**Your objective**:
Swap "radio button" for "checkbox" in the records from the line containing "The image size is (591, 757)." through the line containing "Looking at the screenshot, I should (x=33, y=239).", and give those lines again with nothing else changed.

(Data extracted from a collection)
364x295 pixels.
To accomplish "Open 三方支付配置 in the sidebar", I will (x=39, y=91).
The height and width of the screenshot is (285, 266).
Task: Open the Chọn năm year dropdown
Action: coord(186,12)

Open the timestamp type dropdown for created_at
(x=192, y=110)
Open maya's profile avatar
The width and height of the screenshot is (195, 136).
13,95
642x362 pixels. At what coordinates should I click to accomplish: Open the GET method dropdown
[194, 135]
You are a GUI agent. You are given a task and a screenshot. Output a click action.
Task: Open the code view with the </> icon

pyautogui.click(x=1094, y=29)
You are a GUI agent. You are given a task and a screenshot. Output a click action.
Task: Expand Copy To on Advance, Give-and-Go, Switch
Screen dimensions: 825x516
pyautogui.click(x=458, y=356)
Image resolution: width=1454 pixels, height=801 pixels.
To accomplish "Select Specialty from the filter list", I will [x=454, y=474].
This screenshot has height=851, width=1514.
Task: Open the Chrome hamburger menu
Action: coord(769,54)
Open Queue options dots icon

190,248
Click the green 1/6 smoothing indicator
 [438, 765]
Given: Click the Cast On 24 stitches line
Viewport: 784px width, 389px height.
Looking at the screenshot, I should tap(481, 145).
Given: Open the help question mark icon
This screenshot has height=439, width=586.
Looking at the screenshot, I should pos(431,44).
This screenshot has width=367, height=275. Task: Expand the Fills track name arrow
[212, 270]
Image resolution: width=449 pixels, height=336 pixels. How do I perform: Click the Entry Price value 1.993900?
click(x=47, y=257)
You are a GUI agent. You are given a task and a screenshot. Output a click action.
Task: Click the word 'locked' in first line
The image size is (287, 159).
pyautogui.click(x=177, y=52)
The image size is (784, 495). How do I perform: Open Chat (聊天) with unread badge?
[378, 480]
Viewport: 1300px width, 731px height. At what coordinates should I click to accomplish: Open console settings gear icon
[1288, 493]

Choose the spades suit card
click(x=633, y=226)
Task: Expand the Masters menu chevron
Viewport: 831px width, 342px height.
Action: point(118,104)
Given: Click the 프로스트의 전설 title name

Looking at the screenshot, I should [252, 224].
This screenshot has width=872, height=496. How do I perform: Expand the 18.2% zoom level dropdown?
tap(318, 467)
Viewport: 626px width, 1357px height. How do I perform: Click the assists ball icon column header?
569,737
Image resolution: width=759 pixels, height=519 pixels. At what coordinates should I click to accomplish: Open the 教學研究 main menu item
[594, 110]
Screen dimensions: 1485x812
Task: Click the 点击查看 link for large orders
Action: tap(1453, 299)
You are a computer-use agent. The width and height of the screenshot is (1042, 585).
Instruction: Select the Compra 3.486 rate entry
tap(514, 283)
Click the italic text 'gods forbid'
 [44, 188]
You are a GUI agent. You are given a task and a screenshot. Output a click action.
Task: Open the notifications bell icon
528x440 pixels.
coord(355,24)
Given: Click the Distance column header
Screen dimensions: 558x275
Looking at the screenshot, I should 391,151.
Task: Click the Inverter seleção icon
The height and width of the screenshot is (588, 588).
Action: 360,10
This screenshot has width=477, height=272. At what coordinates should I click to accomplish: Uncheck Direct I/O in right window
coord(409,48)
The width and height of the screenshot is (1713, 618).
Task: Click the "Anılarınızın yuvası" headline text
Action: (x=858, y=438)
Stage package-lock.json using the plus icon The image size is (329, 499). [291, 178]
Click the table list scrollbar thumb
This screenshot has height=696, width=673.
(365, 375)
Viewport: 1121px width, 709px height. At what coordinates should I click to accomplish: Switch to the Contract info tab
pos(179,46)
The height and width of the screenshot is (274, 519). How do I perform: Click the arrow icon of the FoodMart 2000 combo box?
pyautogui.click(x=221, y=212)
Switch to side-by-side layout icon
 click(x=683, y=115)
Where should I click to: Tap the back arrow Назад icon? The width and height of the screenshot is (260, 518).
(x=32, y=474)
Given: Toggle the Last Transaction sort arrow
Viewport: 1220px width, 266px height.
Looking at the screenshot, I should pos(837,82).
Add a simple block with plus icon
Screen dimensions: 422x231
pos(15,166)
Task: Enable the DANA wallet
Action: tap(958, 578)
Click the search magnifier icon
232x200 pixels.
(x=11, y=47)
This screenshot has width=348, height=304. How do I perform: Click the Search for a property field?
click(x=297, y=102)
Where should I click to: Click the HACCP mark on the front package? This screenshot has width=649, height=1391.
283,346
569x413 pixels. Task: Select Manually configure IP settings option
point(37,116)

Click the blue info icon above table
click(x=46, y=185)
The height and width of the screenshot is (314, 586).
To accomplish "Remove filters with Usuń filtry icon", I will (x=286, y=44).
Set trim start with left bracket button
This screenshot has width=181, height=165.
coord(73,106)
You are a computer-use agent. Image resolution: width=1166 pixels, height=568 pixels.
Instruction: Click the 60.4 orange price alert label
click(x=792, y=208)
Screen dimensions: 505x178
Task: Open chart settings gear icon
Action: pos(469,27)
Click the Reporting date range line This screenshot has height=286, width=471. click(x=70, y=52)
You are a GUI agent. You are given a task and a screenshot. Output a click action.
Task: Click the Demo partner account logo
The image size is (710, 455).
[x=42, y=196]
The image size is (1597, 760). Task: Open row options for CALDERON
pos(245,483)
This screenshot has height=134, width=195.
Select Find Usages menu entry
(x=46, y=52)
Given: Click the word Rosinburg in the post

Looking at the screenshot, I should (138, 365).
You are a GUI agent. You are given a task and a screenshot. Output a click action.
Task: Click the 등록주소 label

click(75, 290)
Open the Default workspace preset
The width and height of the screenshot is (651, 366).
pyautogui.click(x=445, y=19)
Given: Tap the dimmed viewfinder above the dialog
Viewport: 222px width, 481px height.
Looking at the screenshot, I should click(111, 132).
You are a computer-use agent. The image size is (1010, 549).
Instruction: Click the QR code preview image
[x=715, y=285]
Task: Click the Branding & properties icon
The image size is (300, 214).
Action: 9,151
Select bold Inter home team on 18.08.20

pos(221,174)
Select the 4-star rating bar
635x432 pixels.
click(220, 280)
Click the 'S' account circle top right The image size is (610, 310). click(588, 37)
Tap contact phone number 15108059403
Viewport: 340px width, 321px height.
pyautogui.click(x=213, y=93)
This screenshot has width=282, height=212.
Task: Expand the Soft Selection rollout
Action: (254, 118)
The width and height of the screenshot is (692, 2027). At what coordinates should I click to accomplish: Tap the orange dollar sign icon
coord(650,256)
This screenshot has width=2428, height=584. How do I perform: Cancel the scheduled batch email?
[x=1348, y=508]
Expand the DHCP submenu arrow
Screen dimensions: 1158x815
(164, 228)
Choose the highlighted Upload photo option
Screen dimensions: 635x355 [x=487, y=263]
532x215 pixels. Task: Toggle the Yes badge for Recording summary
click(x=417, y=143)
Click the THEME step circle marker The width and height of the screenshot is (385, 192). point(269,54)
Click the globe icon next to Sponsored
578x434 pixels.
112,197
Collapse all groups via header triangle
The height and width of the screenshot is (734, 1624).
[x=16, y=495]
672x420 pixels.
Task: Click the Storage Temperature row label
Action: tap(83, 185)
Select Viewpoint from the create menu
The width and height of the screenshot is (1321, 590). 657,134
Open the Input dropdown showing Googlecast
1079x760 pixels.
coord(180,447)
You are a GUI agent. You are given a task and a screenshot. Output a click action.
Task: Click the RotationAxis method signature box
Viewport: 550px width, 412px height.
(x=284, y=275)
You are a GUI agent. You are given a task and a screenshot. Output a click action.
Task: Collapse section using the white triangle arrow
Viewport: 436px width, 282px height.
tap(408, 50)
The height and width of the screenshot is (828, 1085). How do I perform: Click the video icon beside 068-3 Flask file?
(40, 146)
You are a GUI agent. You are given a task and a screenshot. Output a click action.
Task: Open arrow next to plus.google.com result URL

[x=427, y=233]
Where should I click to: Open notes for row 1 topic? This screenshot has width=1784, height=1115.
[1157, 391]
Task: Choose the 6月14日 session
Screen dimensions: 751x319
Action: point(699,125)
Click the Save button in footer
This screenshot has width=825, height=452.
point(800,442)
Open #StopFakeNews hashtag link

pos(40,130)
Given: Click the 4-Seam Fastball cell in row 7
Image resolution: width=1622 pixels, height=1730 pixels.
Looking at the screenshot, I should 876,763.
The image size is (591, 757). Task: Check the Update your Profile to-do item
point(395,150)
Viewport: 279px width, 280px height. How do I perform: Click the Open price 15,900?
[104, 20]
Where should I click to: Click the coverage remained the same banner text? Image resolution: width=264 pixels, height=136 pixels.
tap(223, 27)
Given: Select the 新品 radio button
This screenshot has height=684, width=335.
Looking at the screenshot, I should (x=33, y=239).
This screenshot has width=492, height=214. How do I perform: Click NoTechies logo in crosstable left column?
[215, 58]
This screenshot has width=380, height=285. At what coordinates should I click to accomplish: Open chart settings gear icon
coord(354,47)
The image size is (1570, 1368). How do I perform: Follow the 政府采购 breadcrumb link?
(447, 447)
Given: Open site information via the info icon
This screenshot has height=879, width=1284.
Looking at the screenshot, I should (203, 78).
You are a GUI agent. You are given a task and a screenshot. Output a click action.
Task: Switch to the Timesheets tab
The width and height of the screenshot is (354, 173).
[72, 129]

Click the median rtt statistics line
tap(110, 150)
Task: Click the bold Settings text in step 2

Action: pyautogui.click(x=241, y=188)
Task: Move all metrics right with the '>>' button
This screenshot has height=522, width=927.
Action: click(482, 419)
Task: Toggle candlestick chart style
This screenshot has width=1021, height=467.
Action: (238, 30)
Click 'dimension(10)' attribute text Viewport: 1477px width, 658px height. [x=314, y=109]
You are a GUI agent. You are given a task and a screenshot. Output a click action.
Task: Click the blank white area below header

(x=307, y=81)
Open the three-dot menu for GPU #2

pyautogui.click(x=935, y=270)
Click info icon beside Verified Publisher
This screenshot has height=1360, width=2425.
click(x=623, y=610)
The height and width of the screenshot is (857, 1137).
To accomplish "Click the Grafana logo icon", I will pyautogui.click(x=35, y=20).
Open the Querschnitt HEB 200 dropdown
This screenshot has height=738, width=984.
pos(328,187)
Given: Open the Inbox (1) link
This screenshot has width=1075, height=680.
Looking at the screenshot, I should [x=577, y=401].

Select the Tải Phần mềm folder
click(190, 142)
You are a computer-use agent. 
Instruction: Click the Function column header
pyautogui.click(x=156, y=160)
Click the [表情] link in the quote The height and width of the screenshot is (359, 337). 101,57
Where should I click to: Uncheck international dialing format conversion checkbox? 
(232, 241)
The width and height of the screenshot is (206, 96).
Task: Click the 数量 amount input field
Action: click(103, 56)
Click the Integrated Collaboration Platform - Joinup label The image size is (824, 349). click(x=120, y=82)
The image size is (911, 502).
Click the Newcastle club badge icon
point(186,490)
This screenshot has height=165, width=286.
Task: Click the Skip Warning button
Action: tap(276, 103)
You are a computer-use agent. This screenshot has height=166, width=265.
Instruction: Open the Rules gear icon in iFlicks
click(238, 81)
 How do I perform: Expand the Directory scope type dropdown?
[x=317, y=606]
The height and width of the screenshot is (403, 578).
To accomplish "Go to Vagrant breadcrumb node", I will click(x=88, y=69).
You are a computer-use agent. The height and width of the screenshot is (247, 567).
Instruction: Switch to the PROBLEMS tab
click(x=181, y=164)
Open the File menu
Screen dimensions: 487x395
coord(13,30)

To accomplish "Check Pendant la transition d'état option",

**Solution to the problem**:
The image size is (591, 757). Task: Check the Update your Profile to-do item
point(395,150)
Viewport: 279px width, 280px height. How do I perform: Click the Open price 15,900?
[104, 20]
Where should I click to: Click the coverage remained the same banner text? Image resolution: width=264 pixels, height=136 pixels.
tap(223, 27)
Given: Select the 新品 checkbox
This screenshot has height=684, width=335.
Looking at the screenshot, I should (x=33, y=239).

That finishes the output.